What does the ISE/Radius server logs reveal? Is it receiving the request?
Does the client has MAC randomization enabled? Did you test it by disabling it?
Can you post your WLAN and policy profile config (if flex post the flex profile as well) also make sure that you have http and https server enabled in WLC. Also post your web auth parameter map.
Eg:-
!
parameter-map type webauth global
type webauth
virtual-ip ipv4 192.0.2.1
webauth-http-enable (use this if you want to disable http server globally in wlc)
!
06-20-2023 10:30 AM - edited 06-20-2023 10:31 AM
Hi,
I have the same problem: Web Auth Pending. Please find below my parameter-map
parameter-map type webauth global
type webauth
virtual-ip ipv4 192.0.2.1
intercept-https-enable
I have C9800-CL
Cisco IOS XE Software, Version 17.09.03
07-29-2023 10:45 AM
Just catching up on messages hence the late reply!

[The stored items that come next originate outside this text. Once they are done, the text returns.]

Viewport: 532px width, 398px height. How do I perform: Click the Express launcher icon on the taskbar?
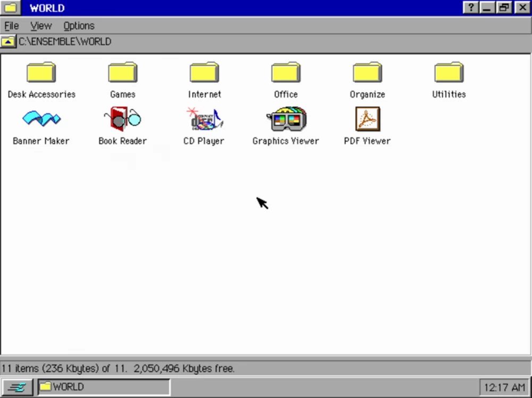pyautogui.click(x=18, y=387)
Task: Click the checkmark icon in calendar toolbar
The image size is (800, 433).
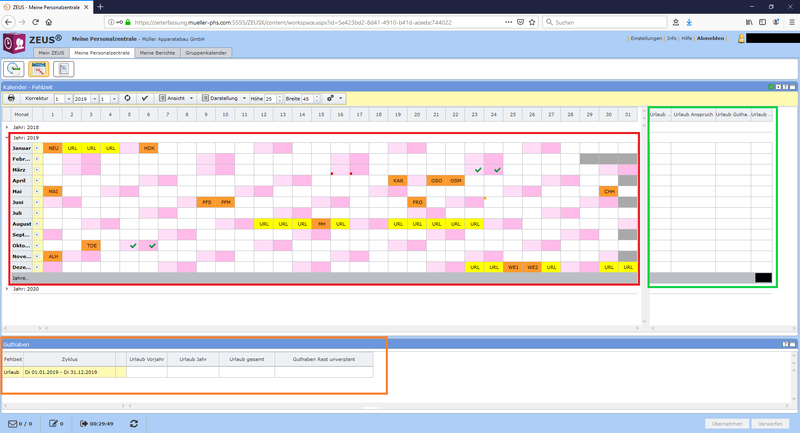Action: tap(145, 99)
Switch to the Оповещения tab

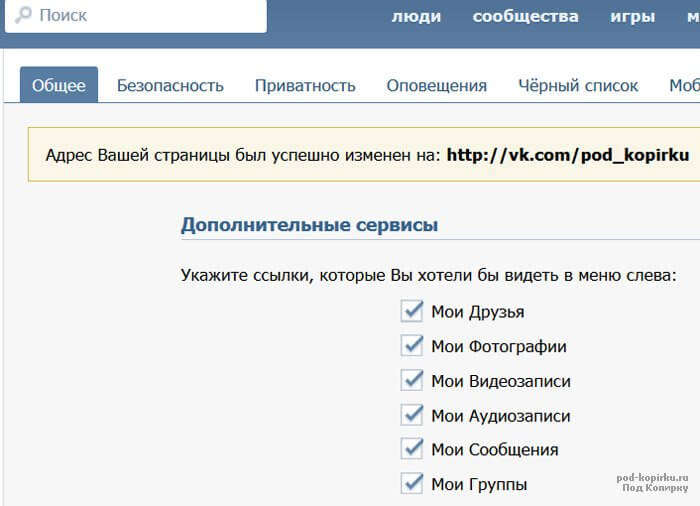pyautogui.click(x=437, y=85)
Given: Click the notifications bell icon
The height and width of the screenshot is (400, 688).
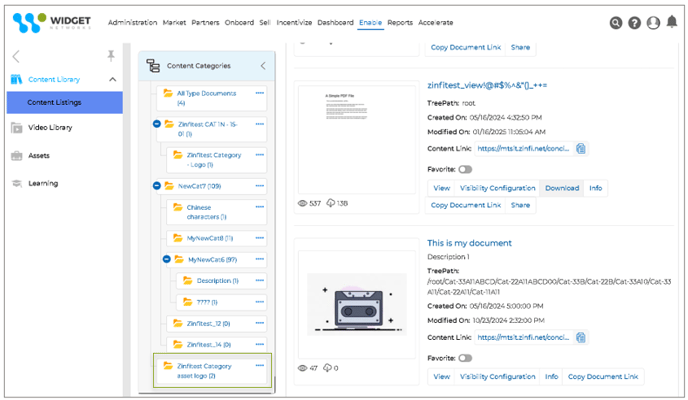Looking at the screenshot, I should click(x=672, y=22).
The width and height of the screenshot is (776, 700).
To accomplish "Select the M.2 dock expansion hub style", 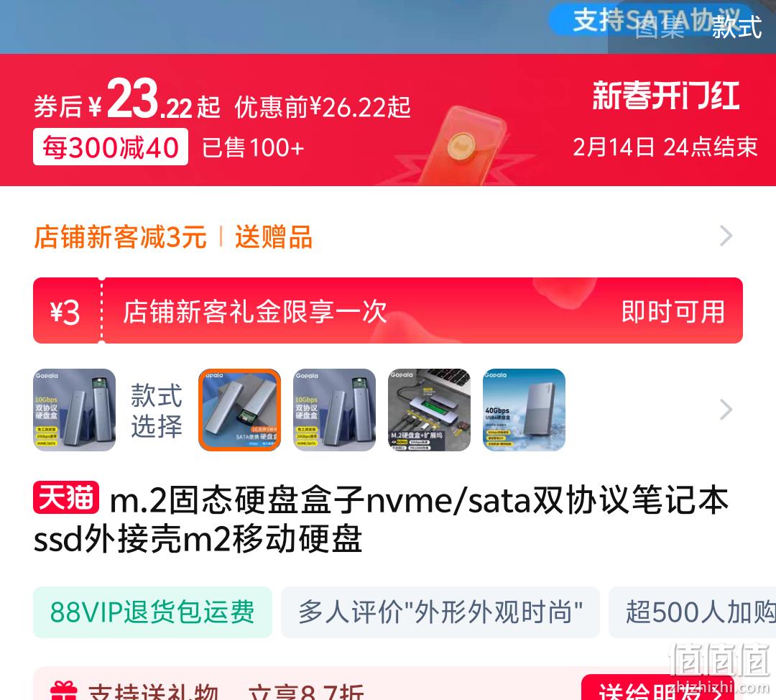I will [x=429, y=410].
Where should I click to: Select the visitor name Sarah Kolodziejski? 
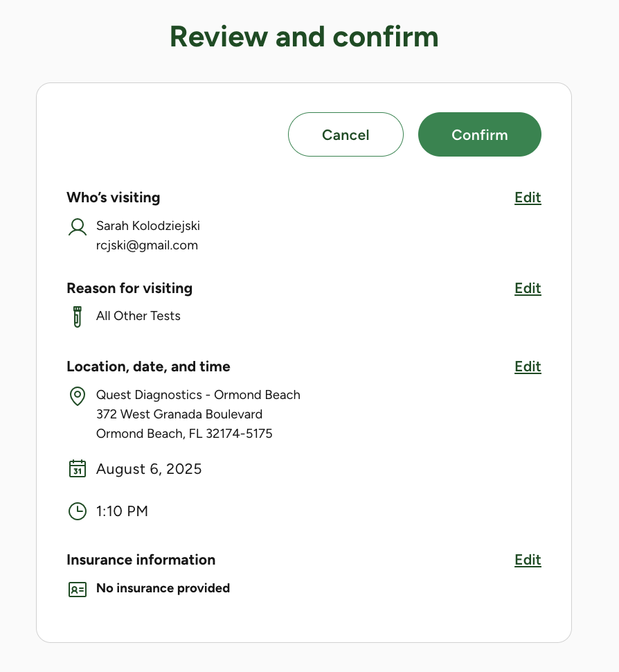coord(147,226)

You should disable https redirection: "no intercept-https-enable"
because 9800 is really inefficient at doing that and can result in http redirects getting missed.
For the more general problem you'll have to debug it.
You have no domain configured against your virtual IP so I suspect certificates can't be working properly.
Discover and save your favorite ideas. Come back to expert answers, step-by-step guides, recent topics, and more.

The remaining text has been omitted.